Lines from the one containing "Given: Switch language to En (English)" through the final line of the entries below: reproduce them exactly, all of them and only them.

Stored entries:
<<<<

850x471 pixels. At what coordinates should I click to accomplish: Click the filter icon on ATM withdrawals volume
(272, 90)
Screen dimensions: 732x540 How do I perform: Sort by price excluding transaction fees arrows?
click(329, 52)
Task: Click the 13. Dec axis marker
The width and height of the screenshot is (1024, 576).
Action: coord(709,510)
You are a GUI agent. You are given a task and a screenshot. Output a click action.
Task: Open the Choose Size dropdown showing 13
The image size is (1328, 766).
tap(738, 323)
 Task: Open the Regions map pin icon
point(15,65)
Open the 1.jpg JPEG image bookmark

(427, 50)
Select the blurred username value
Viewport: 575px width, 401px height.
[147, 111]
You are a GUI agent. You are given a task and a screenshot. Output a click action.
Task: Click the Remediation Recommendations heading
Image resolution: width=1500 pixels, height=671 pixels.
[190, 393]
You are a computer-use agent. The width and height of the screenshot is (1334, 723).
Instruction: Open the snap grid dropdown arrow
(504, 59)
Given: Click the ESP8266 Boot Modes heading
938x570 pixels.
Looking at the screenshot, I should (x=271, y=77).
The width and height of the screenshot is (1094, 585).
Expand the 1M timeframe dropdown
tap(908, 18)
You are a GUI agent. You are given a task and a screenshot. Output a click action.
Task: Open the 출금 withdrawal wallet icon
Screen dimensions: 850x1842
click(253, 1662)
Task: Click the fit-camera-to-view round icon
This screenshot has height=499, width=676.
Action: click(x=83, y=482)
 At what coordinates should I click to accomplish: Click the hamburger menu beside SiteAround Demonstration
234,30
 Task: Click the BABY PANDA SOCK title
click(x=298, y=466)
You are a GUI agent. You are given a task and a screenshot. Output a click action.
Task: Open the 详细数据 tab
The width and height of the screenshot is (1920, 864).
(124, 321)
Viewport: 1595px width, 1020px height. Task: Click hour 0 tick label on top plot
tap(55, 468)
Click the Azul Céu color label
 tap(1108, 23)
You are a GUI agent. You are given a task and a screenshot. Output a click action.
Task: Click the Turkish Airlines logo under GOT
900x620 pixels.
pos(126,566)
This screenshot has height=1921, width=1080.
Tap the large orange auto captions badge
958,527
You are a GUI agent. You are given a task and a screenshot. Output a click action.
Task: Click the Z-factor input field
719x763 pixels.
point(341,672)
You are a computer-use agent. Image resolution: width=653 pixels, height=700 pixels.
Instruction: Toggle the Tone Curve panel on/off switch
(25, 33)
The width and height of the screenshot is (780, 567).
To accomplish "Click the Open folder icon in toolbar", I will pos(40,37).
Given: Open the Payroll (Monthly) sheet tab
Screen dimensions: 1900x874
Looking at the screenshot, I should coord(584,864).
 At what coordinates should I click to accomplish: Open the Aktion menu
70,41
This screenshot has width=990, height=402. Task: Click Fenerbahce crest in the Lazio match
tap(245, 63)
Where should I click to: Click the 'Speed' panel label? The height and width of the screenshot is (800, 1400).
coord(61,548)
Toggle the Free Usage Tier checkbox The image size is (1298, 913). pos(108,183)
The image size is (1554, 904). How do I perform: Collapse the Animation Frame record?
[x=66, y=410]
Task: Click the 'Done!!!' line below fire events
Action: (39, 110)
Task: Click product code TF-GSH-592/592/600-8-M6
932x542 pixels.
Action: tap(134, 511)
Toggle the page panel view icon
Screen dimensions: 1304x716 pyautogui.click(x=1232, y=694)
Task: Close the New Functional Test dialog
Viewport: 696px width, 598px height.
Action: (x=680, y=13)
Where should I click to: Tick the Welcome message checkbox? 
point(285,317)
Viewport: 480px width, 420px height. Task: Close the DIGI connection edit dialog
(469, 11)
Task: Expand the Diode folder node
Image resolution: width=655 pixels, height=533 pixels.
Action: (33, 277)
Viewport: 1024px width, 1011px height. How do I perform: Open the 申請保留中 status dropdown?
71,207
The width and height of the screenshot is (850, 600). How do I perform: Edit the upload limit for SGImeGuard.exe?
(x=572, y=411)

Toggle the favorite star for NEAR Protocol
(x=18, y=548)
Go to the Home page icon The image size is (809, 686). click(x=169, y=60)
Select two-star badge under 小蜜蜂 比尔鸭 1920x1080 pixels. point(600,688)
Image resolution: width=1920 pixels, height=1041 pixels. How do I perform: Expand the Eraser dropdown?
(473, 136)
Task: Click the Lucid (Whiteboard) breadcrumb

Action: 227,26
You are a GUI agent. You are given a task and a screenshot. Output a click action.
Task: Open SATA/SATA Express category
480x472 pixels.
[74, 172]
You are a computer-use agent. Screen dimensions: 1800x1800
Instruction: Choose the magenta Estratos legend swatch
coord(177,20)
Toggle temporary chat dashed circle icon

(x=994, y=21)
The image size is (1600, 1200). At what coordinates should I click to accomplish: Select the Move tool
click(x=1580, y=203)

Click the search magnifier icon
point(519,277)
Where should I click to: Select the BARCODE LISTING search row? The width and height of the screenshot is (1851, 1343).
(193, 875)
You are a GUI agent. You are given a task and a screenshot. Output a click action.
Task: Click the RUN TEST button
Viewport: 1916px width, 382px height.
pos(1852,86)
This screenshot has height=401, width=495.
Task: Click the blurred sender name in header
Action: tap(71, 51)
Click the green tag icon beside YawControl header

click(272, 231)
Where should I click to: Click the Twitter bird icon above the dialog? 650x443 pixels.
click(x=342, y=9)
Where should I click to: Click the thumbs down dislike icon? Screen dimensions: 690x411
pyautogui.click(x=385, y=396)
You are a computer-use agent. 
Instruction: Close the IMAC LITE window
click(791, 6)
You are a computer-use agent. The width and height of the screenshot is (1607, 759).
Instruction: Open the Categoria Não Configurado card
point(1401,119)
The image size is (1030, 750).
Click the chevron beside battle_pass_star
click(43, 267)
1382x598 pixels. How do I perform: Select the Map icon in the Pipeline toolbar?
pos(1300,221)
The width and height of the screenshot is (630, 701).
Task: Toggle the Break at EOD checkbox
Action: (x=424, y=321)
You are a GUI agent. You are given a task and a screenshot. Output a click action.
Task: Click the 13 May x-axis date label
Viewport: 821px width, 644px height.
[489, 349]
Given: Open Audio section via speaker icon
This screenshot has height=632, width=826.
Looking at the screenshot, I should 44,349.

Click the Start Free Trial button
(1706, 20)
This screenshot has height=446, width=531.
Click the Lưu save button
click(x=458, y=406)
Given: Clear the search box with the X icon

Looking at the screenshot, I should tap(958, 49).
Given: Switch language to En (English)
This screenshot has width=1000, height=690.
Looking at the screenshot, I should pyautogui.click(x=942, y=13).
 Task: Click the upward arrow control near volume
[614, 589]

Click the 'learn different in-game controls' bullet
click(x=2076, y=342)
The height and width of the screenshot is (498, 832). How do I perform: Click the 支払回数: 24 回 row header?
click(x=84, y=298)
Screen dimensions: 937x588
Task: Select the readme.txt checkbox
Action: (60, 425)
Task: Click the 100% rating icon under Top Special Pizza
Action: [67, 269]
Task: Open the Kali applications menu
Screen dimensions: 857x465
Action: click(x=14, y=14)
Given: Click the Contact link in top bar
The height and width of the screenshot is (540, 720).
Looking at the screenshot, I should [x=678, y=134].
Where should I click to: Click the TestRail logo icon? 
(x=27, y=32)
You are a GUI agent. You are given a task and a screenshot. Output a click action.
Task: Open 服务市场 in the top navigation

>>>>

● EXERCISE RESULT:
Given: Switch language to En (English)
This screenshot has width=1000, height=690.
Looking at the screenshot, I should pyautogui.click(x=942, y=13).
 Task: Click the upward arrow control near volume
[614, 589]

Click the 'learn different in-game controls' bullet
click(x=2076, y=342)
The height and width of the screenshot is (498, 832). How do I perform: Click the 支払回数: 24 回 row header?
click(x=84, y=298)
Screen dimensions: 937x588
Task: Select the readme.txt checkbox
Action: (60, 425)
Task: Click the 100% rating icon under Top Special Pizza
Action: [67, 269]
Task: Open the Kali applications menu
Screen dimensions: 857x465
Action: click(x=14, y=14)
Given: Click the Contact link in top bar
The height and width of the screenshot is (540, 720).
Looking at the screenshot, I should [x=678, y=134].
Where should I click to: Click the TestRail logo icon? 
(x=27, y=32)
You are a GUI agent. You are given a task and a screenshot. Output a click action.
Task: Open 服务市场 in the top navigation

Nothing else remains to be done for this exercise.